È la strada tra Veenendaal e Overberg, che corre parallela ai binari della ferrovia, piena di dossi altissimi, perfino più alti dell'auto, un succedersi di ripide collinette.

Mio padre supera Veenendaal, attraversa i binari e poi ci siamo. Spuntano le prime collinette, lui accelera, il motore Boxer a 2 cilindri romba, prendiamo la rincorsa, la tensione sale, e mia madre si aggrappa alla maniglia della portiera. «Wim!» esclama, in un tentativo poco credibile di tenerlo a bada.

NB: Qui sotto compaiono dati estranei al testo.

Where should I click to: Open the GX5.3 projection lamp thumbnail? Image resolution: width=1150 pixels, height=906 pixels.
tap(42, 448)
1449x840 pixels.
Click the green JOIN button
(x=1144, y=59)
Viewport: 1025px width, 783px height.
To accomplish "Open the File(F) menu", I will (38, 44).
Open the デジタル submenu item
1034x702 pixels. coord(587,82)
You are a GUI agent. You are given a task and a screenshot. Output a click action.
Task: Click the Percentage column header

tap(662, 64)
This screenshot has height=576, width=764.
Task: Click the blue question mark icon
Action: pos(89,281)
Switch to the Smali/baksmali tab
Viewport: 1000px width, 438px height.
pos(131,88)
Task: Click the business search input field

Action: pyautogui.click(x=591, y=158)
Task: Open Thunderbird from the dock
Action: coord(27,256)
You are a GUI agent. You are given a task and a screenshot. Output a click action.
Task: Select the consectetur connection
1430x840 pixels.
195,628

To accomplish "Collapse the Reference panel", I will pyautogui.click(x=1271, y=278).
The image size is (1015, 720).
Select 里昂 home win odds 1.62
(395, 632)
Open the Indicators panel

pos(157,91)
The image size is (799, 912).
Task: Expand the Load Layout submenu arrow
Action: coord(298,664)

Perché non c'è più niente da fare. Improvvisamente il manto stradale si impenna, la massa lenta della Citroën ci trascina con sé, la salita ci spinge contro i sedili, fino in cima e poi... poi il nulla. L'asfalto sparisce sotto le ruote, le gomme cercano il fondo stradale, ma la carrozzeria è proiettata verso il cielo. Per un attimo ci stacchiamo da terra, è un volo di un secondo, poi la caduta. Sobbalziamo sul sedile posteriore e gridiamo «uhu!!». Mia madre lancia un urlo, la Citroën atterra e ondeggia sulle sospensioni. Dopo la discesa prendiamo più velocità, pronti ad affrontare il dosso successivo, che è ancora più alto. Mio padre canta: O Veenendaal, o Veenendaal, wat is je boerenkool lekker. E voliamo di nuovo. Voliamo dai nonni.


Quei pochi secondi in cui volavamo, mia madre urlava, mio padre cantava e noi fratelli potevamo gridare fortissimo «uhu!!»: quella combinazione di audacia, fiducia e condivisione che, ora lo so, avrei custodito dentro di me per tutta la vita.